The Care Workers’ Charity Responds to the Skills for Care SC-WRES Report 2025: Racial Inequities Must Be Treated as a Workforce Crisis, Not a Side Conversation

The Care Workers’ Charity Responds to the Skills for Care SC-WRES Report 2025: Racial Inequities Must Be Treated as a Workforce Crisis, Not a Side Conversation

The Care Workers’ Charity (The CWC) welcomes the publication of the Social Care Workforce Race Equality Standard (SC-WRES) Annual Report 2025/26 by Skills for Care. Whilst we are disappointed, we are not surprised by what this report contains.

The report draws on data from 99 local authorities, covering around 70% of the adult local authority social care workforce in England. It tells us what many care workers already know: that racial inequity is not an accident of circumstance in this sector, it is built into it. Care workers of Black, Asian or minority ethnicities are 44% less likely to be appointed from shortlist, 50% more likely to enter the formal disciplinary process, 37% less likely to reach senior management, and 15% more likely to leave their organisation.

At The Care Workers’ Charity, we do not need a report to tell us this is happening, we hear it every day. Our own 2025 Care Worker Wellbeing Survey, drawing on over 2,000 care workers, found that 33.42% had experienced or witnessed bullying, harassment or verbal abuse at work, and 24.6% had experienced or witnessed physical violence. Read alongside SC-WRES, which shows Global Majority care workers reporting harassment and bullying from colleagues at a rate 66% higher than their White counterparts in adult social care, it is clear that a workforce already under significant pressure is not under equal pressure. The burden is falling hardest on those who can least afford to carry it.

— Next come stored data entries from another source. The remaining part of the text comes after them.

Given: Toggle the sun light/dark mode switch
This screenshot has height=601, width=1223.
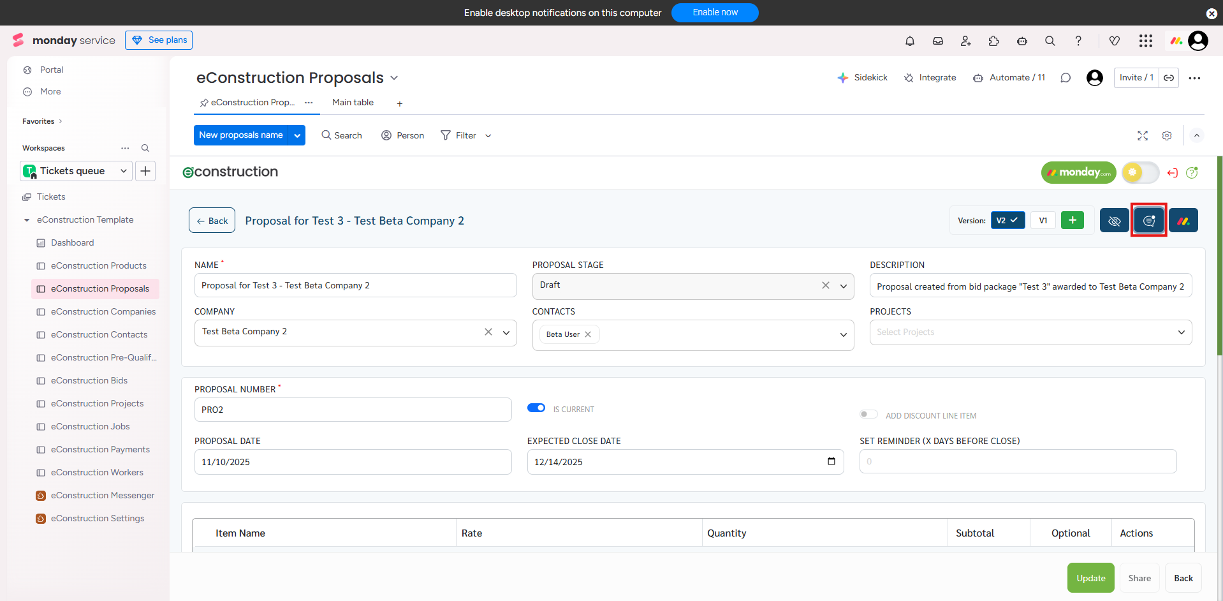Looking at the screenshot, I should click(x=1140, y=172).
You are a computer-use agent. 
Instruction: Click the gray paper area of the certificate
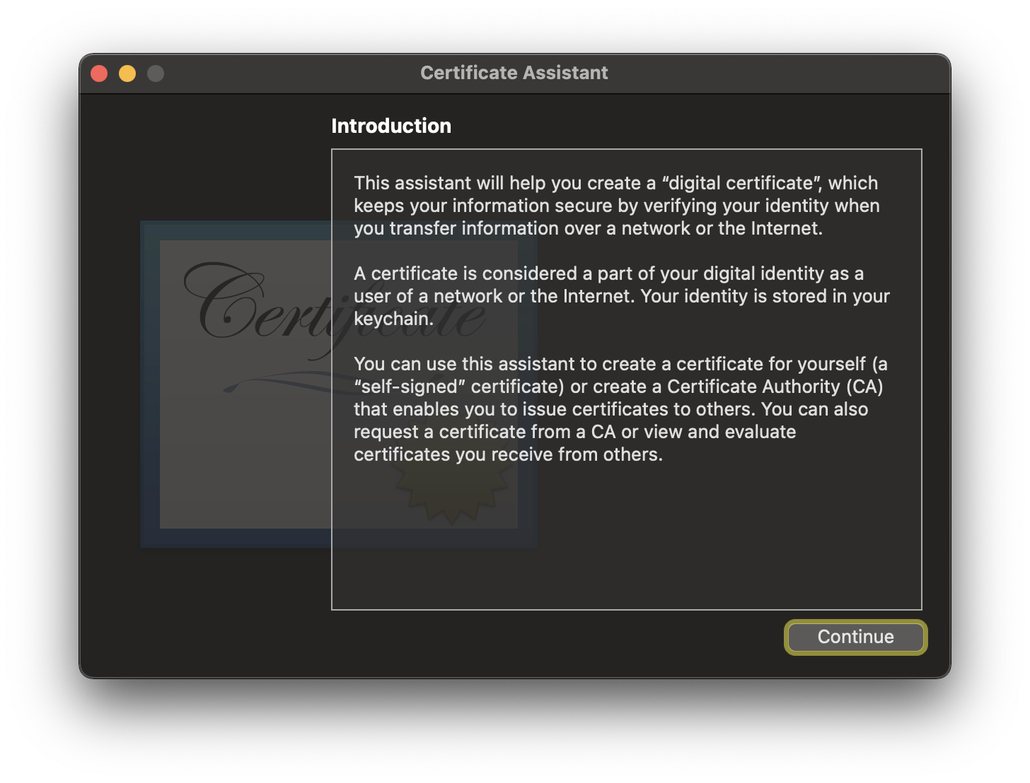pyautogui.click(x=241, y=459)
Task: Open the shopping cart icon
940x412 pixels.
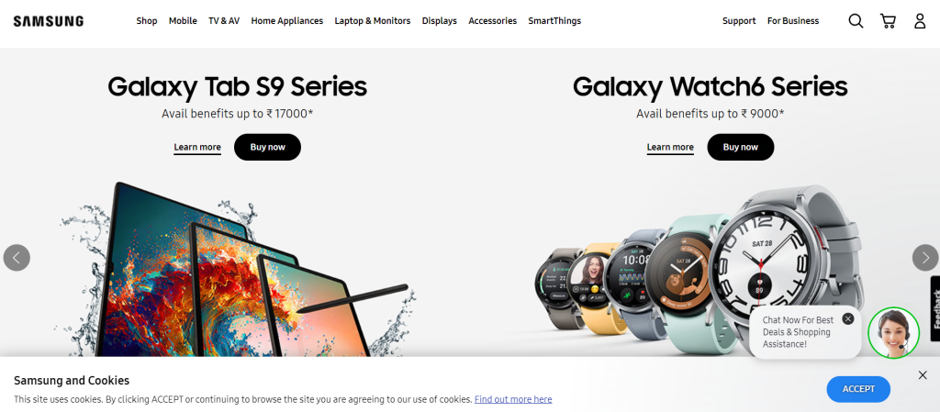Action: [x=888, y=21]
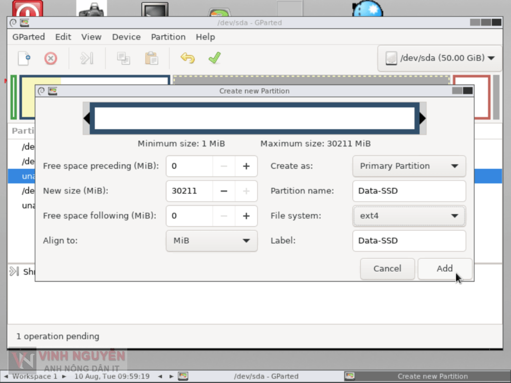Open the Device menu

[x=126, y=36]

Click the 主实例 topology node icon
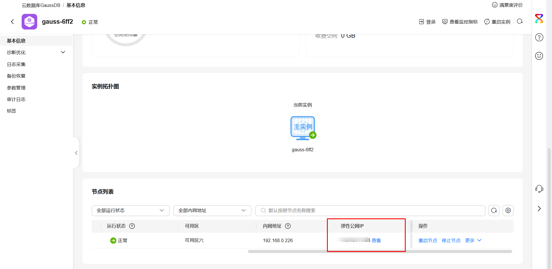point(302,128)
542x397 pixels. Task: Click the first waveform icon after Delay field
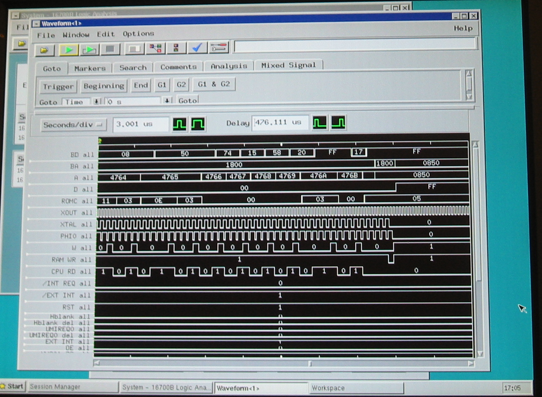pyautogui.click(x=320, y=123)
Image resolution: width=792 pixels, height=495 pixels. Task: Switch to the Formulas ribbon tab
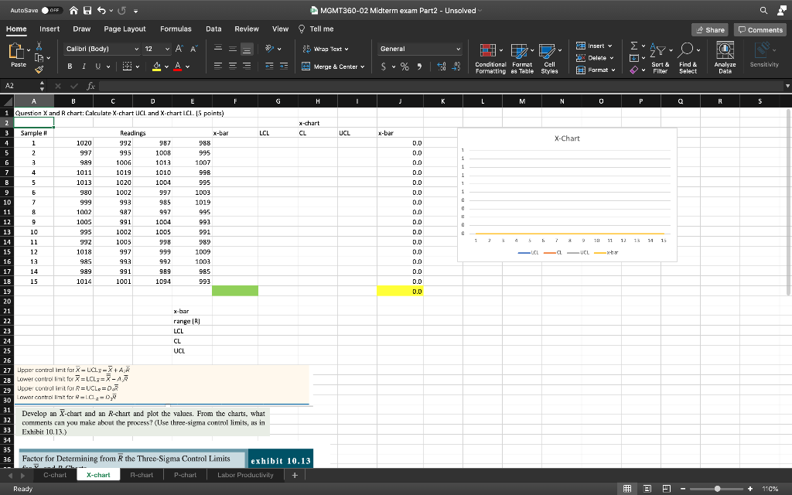pyautogui.click(x=176, y=28)
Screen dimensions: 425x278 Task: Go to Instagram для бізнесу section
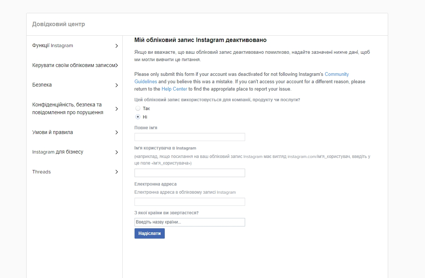(58, 152)
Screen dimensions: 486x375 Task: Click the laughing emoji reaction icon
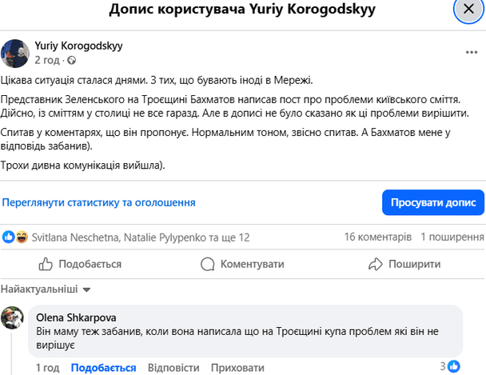(22, 237)
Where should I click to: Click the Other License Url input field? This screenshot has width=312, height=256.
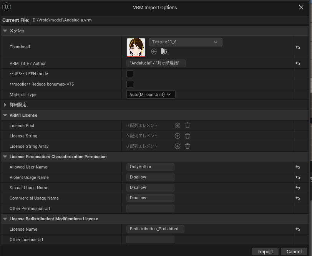(x=150, y=239)
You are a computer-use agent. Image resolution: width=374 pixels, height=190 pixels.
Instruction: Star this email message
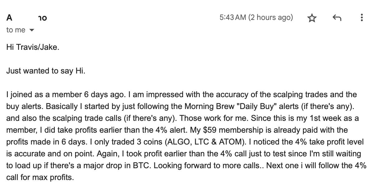(x=312, y=18)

This cannot be separated from the wider context. Since 2021, 80% of the workforce growth in adult social care has come from internationally recruited care workers. The sector has expanded on their commitment, their skill and their sacrifice. However, there are two major pieces of Government policy  working directly against them. Members of our Care Worker Advisory Board and Champions Project have described sponsorship tied to a single employer as feeling, in their own words, like slavery: unable to speak up, unable to challenge and unable to progress for fear of losing their visa. The SC-WRES data and these experiences are not two separate issues. The Care Workers’ Charity remains committed to working alongside care workers and sector leaders to challenge racial inequity in adult social care.

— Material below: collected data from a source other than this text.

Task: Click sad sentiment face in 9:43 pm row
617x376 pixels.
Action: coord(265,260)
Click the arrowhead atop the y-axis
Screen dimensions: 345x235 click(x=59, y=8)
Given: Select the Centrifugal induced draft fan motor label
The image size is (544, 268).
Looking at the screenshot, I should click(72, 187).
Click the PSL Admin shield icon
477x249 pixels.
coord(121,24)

Karolina Gerlich, CEO of The Care Workers’ Charity said:

“The SC-WRES report tells us where and how racism is shaping the working lives of care workers, and where leaders and Government have an immediate opportunity to act. At The Care Workers’ Charity, we hear from internationally recruited care workers who tell us that recognition, progression and safety at work are not equally available to them. We are not surprised by this data, but we are deeply disappointed. The Government cannot ask internationally recruited care workers to hold this sector together while simultaneously passing policy that separates them from their families, undermines their security, and ties them to employers who this report has shown are not always treating them fairly. Racial equity in adult social care must not be treated as an additional priority.”

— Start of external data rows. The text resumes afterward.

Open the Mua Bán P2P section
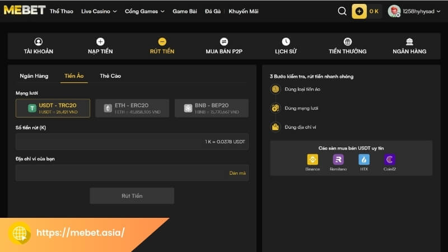Image resolution: width=448 pixels, height=252 pixels. pyautogui.click(x=224, y=46)
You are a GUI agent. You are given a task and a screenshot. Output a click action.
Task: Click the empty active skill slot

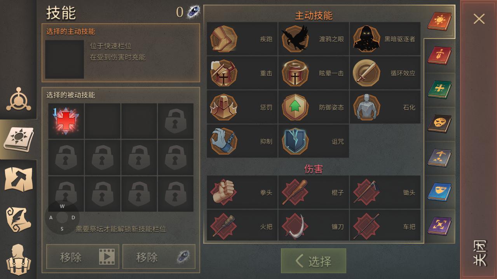[65, 59]
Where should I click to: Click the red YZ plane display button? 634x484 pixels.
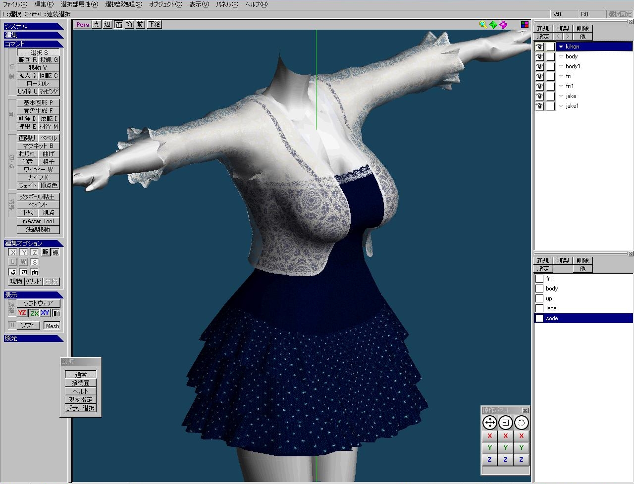pyautogui.click(x=22, y=313)
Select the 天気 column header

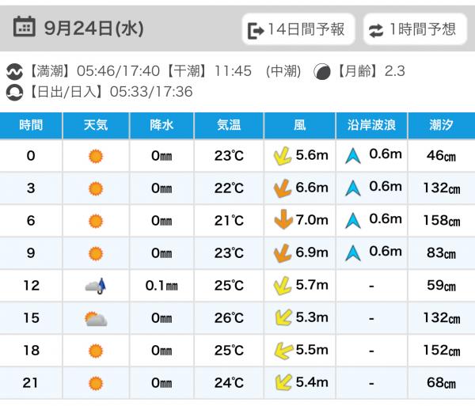click(x=96, y=125)
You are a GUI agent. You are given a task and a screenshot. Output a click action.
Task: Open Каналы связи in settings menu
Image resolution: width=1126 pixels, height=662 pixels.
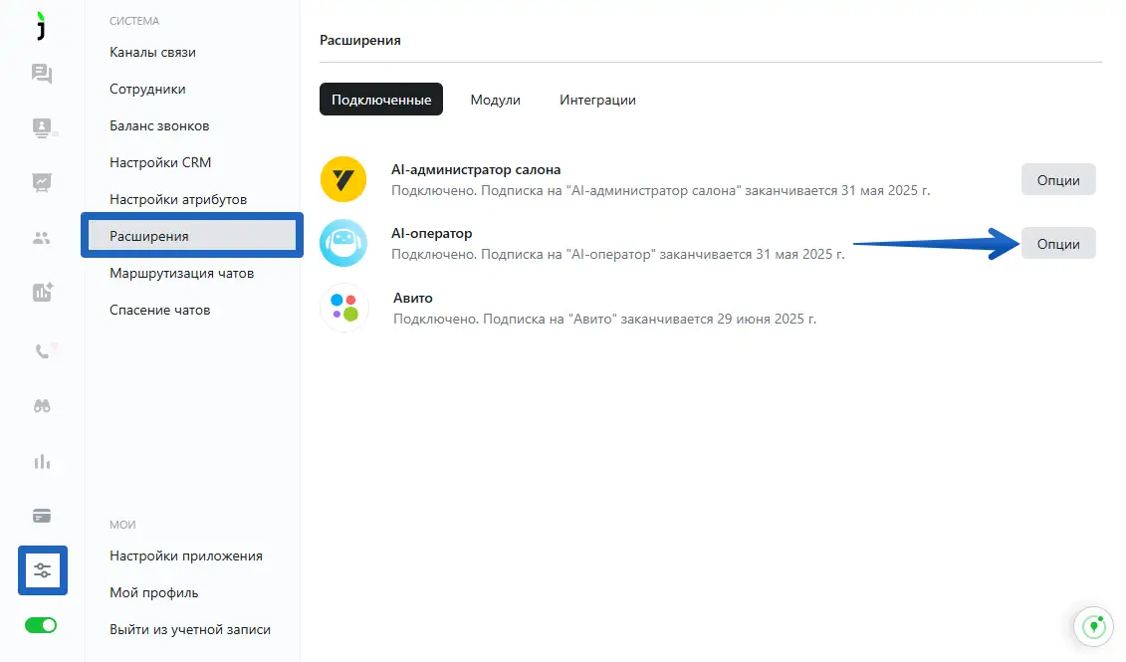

The Care Workers’ Charity is calling for:

  • Sustained, ring-fenced Government funding for the SC-WRES Improvement Programme, in line with its status as one of six recommendations in the Workforce Strategy for Adult Social Care in England.
  • Action plans developed with the direct involvement of Global Majority care workers, including through structures such as The CWC’s Care Worker Advisory Board and Champions Project, so that response is co-produced rather than imposed.
  • A clear extension pathway for SC-WRES principles into the independent sector, where the majority of the adult social care workforce is employed and where comparable national data does not yet exist.
  • Employer commitments on safety, reporting and resolution of harassment, bullying and abuse, recognising that the workforce is exposed unevenly and that staff survey data tells the truest story.